» Assigned task
Exact copies of all the entries are needed.

(Beginning of Study material)

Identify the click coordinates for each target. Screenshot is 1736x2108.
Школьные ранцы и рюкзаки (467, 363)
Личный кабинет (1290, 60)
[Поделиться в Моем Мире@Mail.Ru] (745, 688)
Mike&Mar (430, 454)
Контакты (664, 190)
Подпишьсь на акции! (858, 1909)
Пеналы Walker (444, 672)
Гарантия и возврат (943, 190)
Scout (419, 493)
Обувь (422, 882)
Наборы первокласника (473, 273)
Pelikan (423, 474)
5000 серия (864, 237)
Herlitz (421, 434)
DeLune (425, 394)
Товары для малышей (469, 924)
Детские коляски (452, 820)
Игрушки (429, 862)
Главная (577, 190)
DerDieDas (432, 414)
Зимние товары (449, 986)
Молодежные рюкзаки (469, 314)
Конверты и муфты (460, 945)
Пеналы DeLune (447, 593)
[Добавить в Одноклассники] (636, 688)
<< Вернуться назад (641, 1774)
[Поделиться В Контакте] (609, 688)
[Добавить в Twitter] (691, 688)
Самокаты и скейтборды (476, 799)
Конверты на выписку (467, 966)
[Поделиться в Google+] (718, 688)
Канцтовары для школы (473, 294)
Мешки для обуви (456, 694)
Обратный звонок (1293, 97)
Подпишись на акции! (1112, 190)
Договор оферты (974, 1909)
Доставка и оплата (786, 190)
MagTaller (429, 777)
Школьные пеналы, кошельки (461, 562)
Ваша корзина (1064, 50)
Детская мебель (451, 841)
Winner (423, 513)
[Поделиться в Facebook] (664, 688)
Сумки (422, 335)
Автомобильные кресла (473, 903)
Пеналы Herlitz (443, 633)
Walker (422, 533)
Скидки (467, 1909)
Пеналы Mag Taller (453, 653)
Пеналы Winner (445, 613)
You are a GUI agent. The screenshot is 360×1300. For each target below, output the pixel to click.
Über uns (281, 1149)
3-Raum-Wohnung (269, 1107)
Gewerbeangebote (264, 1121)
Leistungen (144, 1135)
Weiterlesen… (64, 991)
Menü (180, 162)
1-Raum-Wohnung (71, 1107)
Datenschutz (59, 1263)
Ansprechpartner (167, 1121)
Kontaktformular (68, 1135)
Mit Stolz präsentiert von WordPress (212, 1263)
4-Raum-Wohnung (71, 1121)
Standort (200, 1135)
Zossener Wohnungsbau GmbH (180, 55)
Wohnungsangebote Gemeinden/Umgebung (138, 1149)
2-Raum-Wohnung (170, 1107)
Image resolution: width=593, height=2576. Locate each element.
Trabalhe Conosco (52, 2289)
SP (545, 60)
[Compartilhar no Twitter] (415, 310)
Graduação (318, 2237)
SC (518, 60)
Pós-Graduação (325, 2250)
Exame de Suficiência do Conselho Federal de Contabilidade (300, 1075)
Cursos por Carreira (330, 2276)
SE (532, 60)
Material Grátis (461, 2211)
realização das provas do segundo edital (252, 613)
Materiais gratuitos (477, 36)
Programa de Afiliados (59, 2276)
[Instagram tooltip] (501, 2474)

(End of Study material)

» The answer
Identify the click coordinates for each target. Screenshot is 1736x2108.
Школьные ранцы и рюкзаки (467, 363)
Личный кабинет (1290, 60)
[Поделиться в Моем Мире@Mail.Ru] (745, 688)
Mike&Mar (430, 454)
Контакты (664, 190)
Подпишьсь на акции! (858, 1909)
Пеналы Walker (444, 672)
Гарантия и возврат (943, 190)
Scout (419, 493)
Обувь (422, 882)
Наборы первокласника (473, 273)
Pelikan (423, 474)
5000 серия (864, 237)
Herlitz (421, 434)
DeLune (425, 394)
Товары для малышей (469, 924)
Детские коляски (452, 820)
Игрушки (429, 862)
Главная (577, 190)
DerDieDas (432, 414)
Зимние товары (449, 986)
Молодежные рюкзаки (469, 314)
Конверты и муфты (460, 945)
Пеналы DeLune (447, 593)
[Добавить в Одноклассники] (636, 688)
<< Вернуться назад (641, 1774)
[Поделиться В Контакте] (609, 688)
[Добавить в Twitter] (691, 688)
Самокаты и скейтборды (476, 799)
Конверты на выписку (467, 966)
[Поделиться в Google+] (718, 688)
Канцтовары для школы (473, 294)
Мешки для обуви (456, 694)
Обратный звонок (1293, 97)
Подпишись на акции! (1112, 190)
Договор оферты (974, 1909)
Доставка и оплата (786, 190)
MagTaller (429, 777)
Школьные пеналы, кошельки (461, 562)
Ваша корзина (1064, 50)
Детская мебель (451, 841)
Winner (423, 513)
[Поделиться в Facebook] (664, 688)
Сумки (422, 335)
Автомобильные кресла (473, 903)
Пеналы Herlitz (443, 633)
Walker (422, 533)
Скидки (467, 1909)
Пеналы Mag Taller (453, 653)
Пеналы Winner (445, 613)
You are a GUI agent. The screenshot is 360×1300. For each target below, output the pixel to click.
Über uns (281, 1149)
3-Raum-Wohnung (269, 1107)
Gewerbeangebote (264, 1121)
Leistungen (144, 1135)
Weiterlesen… (64, 991)
Menü (180, 162)
1-Raum-Wohnung (71, 1107)
Datenschutz (59, 1263)
Ansprechpartner (167, 1121)
Kontaktformular (68, 1135)
Mit Stolz präsentiert von WordPress (212, 1263)
4-Raum-Wohnung (71, 1121)
Standort (200, 1135)
Zossener Wohnungsbau GmbH (180, 55)
Wohnungsangebote Gemeinden/Umgebung (138, 1149)
2-Raum-Wohnung (170, 1107)
Image resolution: width=593, height=2576. Locate each element.
Trabalhe Conosco (52, 2289)
SP (545, 60)
[Compartilhar no Twitter] (415, 310)
Graduação (318, 2237)
SC (518, 60)
Pós-Graduação (325, 2250)
Exame de Suficiência do Conselho Federal de Contabilidade (300, 1075)
Cursos por Carreira (330, 2276)
SE (532, 60)
Material Grátis (461, 2211)
realização das provas do segundo edital (252, 613)
Materiais gratuitos (477, 36)
Programa de Afiliados (59, 2276)
[Instagram tooltip] (501, 2474)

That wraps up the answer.